With the conventional encoding device 300, the quantizing unit 331
receives, for instance, spectral data 501 including values {10, 40, 100,
30} from the transforming unit 320, and quantizes this spectral data 501
by using a scale factor determined in accordance with a bit amount of a
frame of an encoded audio bit stream. As a result, quantized data 502
including values {0, 0, 1, 0}, for instance, is produced. Values of
spectral data adjacent to the spectral data of the highest value "100"
are transformed into values "0" of quantized data. The conventional
encoding device 300 encodes this quantized data 502, which is encoded and
transmitted to the decoding device 400. When the dequantizing unit 422 of
the decoding device 400 dequantizes the quantized data 502, resulting
spectral data 505 takes values {0, 0, 100, 0}.
[0201] On the other hand, with the encoding device 102 of the present
invention, when the first quantizing unit 151 receives the above spectral
data 501 including values {10, 40, 100, 30} from the transforming unit
121, and quantizes the spectral data 501, the resulting quantized data is
the same as the above quantized data 502 which includes values {0, 0, 1,
0}. This quantized data 502 is then outputted to the first encoding unit
152 as it is. To supplement this quantized data 502, the present encoding
device 102 additionally includes the second quantizing unit 153/156 that
quantizes the above spectral data 501 by using a predetermined scale
factor. The second quantizing unit 153/156 produces quantized data 503
including values {1, 4, 10, 3}, for instance. Among these values of the
quantized data 503, the minimum value is "1", and therefore lowering the
present scale factor makes this minimum value "0". Accordingly, this
quantized data 503 is composed of the lowest possible values that do not
include the values "0" near the highest value, although the maximum value
of the quantized data 503 is "10", which is not sufficiently low.

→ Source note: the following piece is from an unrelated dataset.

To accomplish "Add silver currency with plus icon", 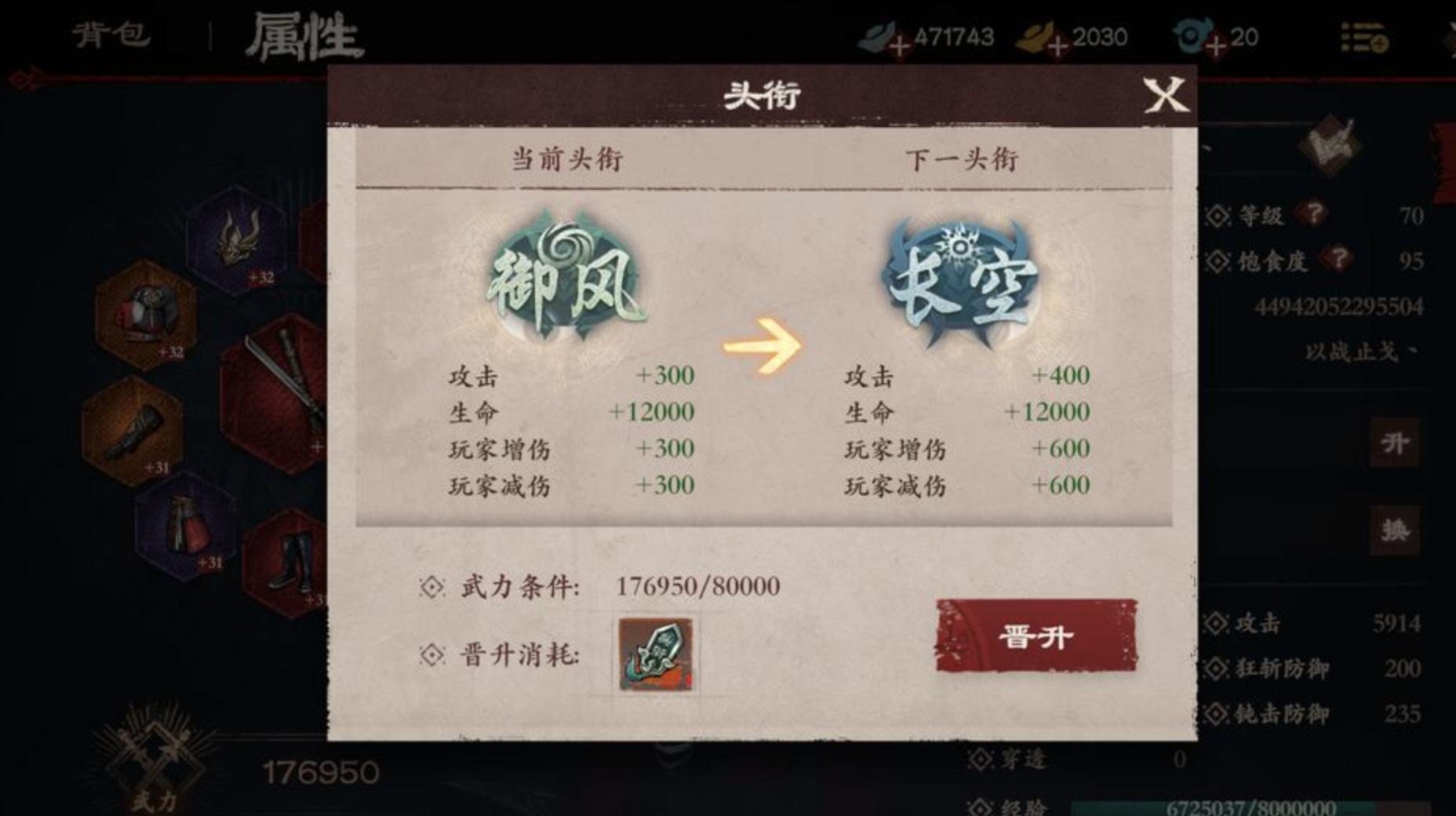I will 899,46.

[0202] Accordingly, the second quantizing unit 153/156 uses an exponential
function or the like for representing the quantized data 503 so as to
reduce the bit amount of the quantized data 503. The second quantizing
unit 153/156 therefore produces quantized data 504 including values {1,
2, 0, 2}, for instance.
[0203] In more detail, the first value "1" in this quantized data 504
represents "2" as the "1"st power of "2", the second value "2" represents
"4" as the "2"nd power of "2", and the third value "0" represents that
spectral data of the highest absolute value is produced from this
quantized value. This spectral data of the highest absolute value can be
correctly reconstructed from the first encoded signal that includes a
scale factor used in the first quantizing unit 151 and the quantized data
of the value "1". As the second encoding unit 154 does not encode the
spectral data of the highest absolute value in each scale factor band,
the resulting bit amount of the second encoded signal is further reduced.

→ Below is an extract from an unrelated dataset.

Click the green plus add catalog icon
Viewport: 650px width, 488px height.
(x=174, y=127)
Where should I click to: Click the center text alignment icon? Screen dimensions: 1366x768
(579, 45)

The fourth value "2" in the quantized data 504 represents "4" as the
"2"nd power of "2". Although this quantized data 504 including values {1,
2, 0, 2} does not match with the quantized data 503 including values {1,
4, 10, 3}, the quantized data 504 is capable of representing all the
values by using only two bits. The decoding device 202 reconstructs
spectral data from the quantized data 502 obtained from the first encoded
signal and the quantized data 504 obtained from the second encoded
signal. As a result, spectral data 505 including values {20, 40, 100, 40}
is obtained.
[0204] With the above encoding device 102, quantized data outputted from
the second quantizing unit 153/156 is represented by data of a smaller
bit amount to minimize the bit amount of the second encoded signal.
Moreover, spectral data reconstructed by the decoding device 202 is
roughly the same as original spectral data even near the peak, although
such spectral data near the peak is conventionally reconstructed only as
"0" values as a result of reducing the bit amount of encoded data. The
present encoding device 102 therefore realizes more accurate reproduction
of original sound.
[0205] In the above embodiment, quantized data produced by the second
quantizing unit 153 is represented by an exponent of the base "2".

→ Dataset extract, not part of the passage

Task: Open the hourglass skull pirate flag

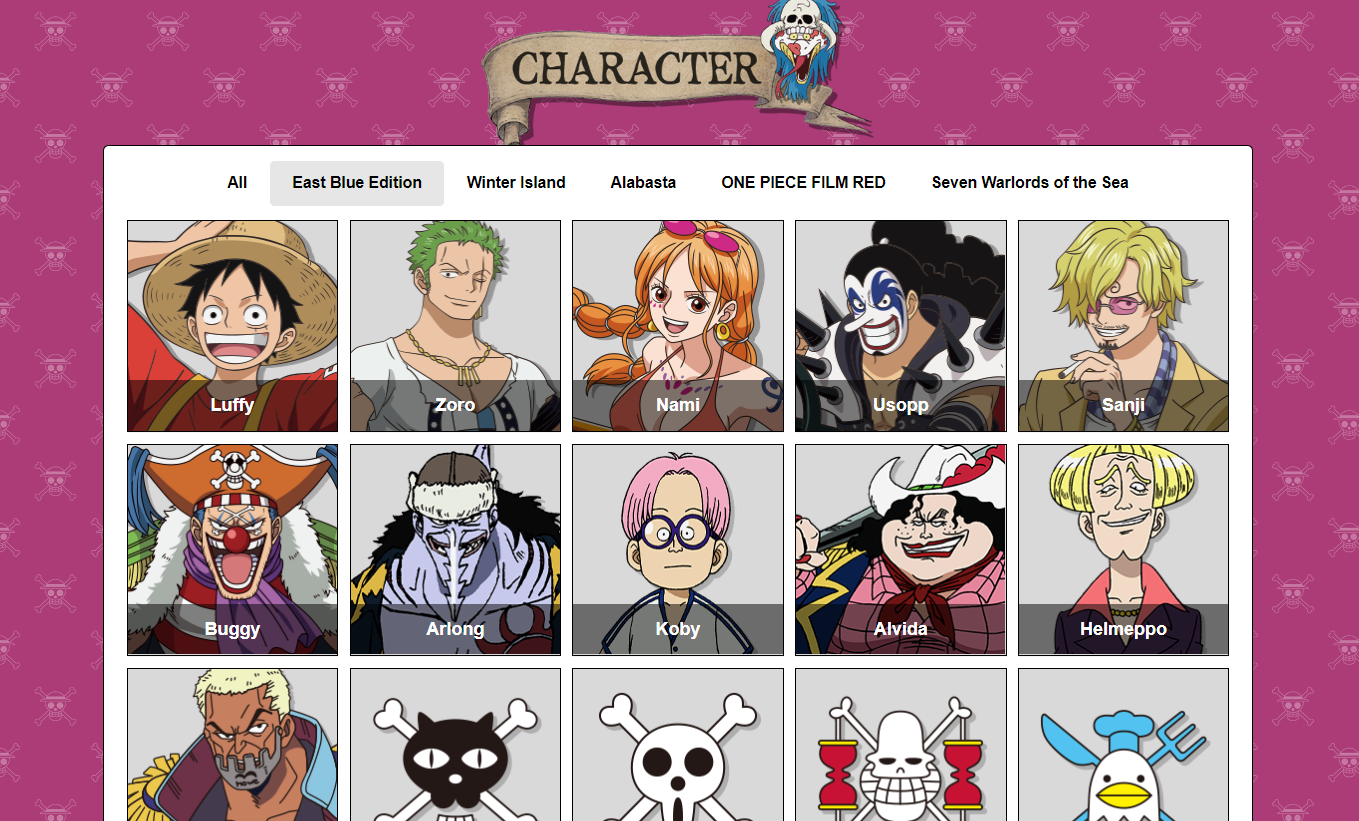Action: 901,745
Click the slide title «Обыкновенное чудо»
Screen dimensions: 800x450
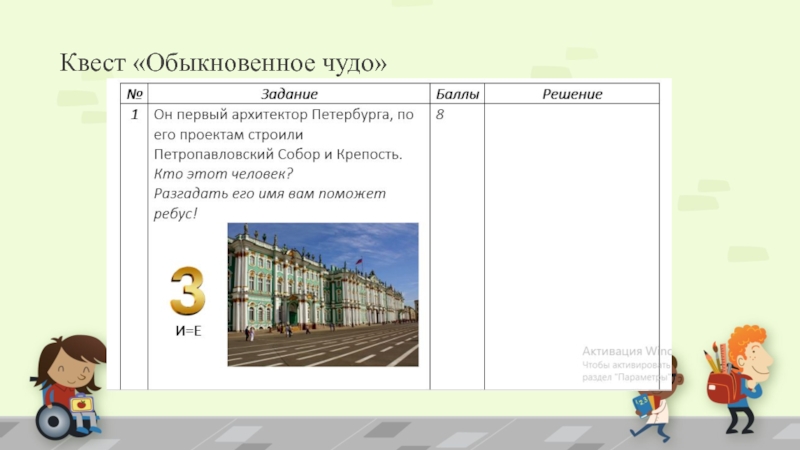(224, 63)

However, the base is not limited to "2", and may be any other value,
including a value other than an integer. It is not necessary to represent
the quantized data in the second quantizing unit 153 by using an
exponential function, and other function may be used instead.
[0206] FIGS. 17A.about.17C show an example in which the encoding device
102 corrects an error in quantization. FIG. 17A shows a waveform of a
part of a spectrum outputted from the transforming unit 121 shown in
FIGS. 14 and 15. In FIG. 17A, two outermost vertical dotted lines
represent a scale factor band (shown as "sfb"), and the center vertical
dotted line within the scale factor band indicates a frequency of
spectral data that has the highest absolute value in this scale factor
band. This center line is flanked by two dotted lines, which represent a
range of ten samples of spectral data adjacent to the spectral data of
the highest absolute value. FIG. 17B shows an example of quantized data
produced by the first quantizing unit 151 shown in FIGS. 14 and 15 as a
result of quantization of the spectral data shown in FIG. 17A. FIG. 17C
shows an example of quantized data produced by the second quantizing unit
153/156 shown in FIGS. 14 and 15 as a result of quantization of the
spectral data shown in FIG. 17A. In FIGS. 17A.about.17C, the horizontal
axis represents frequencies. The vertical axis shown in FIG. 17A
represents spectral values, and the vertical axis shown in FIGS. 17B and
17C represents quantized values of quantized data.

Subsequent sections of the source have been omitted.